Brigitte Obrist confirme que les filles font leur publicité sur plusieurs canaux. Lorsqu’elle était prostituée dans les années 1980, Internet n’avait guère de rôle à jouer, mais certains magazines proposaient déjà des annonces dans lesquelles les clients évaluaient des filles. Comme pour une critique de film, il y avait des notes, raconte-t-elle. «A la différence que les étoiles étaient remplacées par des pénis.» Bien évidemment, entre elles, il était question de savoir quelle publicité était alors la meilleure, explique-t-elle.

Sur les forums libres, on évalue non seulement les filles, mais également les clubs.

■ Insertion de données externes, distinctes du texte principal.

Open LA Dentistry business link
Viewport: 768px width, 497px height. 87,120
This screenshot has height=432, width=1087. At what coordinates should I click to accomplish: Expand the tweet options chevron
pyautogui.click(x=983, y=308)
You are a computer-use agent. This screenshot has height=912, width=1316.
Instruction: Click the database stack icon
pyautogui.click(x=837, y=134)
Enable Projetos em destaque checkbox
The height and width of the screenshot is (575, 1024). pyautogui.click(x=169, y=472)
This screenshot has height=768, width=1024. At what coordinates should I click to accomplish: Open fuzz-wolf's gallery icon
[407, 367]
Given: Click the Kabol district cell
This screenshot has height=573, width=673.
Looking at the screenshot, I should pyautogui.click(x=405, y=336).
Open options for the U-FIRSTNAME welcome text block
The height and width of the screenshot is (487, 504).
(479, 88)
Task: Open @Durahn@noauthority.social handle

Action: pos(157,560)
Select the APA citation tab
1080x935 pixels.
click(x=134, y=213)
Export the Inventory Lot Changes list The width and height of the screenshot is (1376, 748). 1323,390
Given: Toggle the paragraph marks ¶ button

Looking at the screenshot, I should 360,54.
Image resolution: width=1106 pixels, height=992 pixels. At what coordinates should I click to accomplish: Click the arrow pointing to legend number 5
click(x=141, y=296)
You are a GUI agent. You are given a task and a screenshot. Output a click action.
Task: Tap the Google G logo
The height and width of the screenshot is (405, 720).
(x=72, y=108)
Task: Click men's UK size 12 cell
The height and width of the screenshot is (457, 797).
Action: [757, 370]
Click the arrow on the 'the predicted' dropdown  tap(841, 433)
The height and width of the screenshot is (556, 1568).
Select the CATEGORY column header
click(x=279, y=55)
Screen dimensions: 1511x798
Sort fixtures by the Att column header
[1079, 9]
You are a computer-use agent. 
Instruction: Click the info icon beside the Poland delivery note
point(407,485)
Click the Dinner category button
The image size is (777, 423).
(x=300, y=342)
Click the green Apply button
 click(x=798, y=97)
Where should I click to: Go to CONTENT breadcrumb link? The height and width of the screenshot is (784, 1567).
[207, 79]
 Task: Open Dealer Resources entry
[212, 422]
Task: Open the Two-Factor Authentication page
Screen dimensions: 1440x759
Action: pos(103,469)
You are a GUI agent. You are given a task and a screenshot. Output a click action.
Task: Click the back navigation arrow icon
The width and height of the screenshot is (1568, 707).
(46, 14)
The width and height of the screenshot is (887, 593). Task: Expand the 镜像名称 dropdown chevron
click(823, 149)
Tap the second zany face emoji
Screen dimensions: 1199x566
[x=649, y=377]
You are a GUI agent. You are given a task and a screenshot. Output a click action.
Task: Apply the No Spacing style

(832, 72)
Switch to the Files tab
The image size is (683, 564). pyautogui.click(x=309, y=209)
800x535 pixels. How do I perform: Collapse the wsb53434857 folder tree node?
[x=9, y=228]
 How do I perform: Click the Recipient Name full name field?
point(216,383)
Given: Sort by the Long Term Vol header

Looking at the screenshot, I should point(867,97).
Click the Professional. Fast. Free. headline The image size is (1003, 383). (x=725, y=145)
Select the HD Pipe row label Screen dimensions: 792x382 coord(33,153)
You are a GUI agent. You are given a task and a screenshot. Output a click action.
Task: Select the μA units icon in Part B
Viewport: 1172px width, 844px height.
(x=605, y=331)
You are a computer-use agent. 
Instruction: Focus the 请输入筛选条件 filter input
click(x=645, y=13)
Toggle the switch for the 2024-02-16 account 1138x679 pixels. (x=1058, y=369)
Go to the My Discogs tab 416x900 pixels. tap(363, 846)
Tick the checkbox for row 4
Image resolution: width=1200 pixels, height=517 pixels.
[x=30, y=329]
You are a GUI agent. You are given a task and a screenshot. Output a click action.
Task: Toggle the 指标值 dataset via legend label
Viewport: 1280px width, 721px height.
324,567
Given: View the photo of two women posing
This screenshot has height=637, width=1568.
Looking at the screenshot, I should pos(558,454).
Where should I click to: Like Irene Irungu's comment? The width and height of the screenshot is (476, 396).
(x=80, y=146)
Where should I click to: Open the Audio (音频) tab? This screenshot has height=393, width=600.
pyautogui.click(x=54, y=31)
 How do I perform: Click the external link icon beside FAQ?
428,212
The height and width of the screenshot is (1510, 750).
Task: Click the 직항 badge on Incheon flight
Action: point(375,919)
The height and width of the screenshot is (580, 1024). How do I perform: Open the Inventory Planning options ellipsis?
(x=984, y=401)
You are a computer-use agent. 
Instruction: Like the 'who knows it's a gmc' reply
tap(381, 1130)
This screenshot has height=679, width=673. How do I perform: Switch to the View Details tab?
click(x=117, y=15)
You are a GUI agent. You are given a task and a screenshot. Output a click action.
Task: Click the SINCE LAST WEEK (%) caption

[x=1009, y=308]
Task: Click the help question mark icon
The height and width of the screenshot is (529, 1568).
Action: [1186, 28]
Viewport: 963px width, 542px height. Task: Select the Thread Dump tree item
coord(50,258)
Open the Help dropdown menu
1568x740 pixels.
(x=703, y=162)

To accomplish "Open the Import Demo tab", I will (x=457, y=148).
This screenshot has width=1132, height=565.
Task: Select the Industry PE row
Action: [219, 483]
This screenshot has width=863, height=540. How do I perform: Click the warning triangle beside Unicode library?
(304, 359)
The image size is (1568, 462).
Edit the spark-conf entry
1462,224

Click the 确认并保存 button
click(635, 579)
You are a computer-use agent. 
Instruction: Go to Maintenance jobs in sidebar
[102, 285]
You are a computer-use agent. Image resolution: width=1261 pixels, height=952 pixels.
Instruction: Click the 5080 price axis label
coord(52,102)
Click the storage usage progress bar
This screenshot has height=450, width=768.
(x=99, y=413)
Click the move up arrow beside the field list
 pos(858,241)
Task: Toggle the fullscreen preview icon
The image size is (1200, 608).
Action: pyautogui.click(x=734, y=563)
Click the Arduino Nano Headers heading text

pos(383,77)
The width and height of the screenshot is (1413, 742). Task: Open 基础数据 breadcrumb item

Un peu comme sur TripAdvisor, à ceci près qu’à la place d’un environnement adapté aux enfants, d’autres critères sont déterminants: un utilisateur salue par exemple les «installations sanitaires qui [lui] ont laissé une impression d’hygiène impeccable». Un autre client, en revanche, n’apprécie pas de devoir tout d’abord courir à travers un couloir pour pouvoir prendre une douche une fois l’acte terminé. Des douches qu’il juge par ailleurs vétustes, tout comme les tapis. 

Que faire contre les faux profils?

Dans le même temps, certains commentaires sur les forums libres sont écrits avec un soin manifeste et ne contiennent aucune faute d’orthographe ou de frappe. Néanmoins, s’agit-il encore de commentaires libres? Ou de contributions payées à caractère publicitaire? Par ailleurs, que faire contre les faux profils? C’est la question que «Bluewin» a posée aux gérants du forum «Lusthaus»; celle-ci est toutefois restée sans réponse.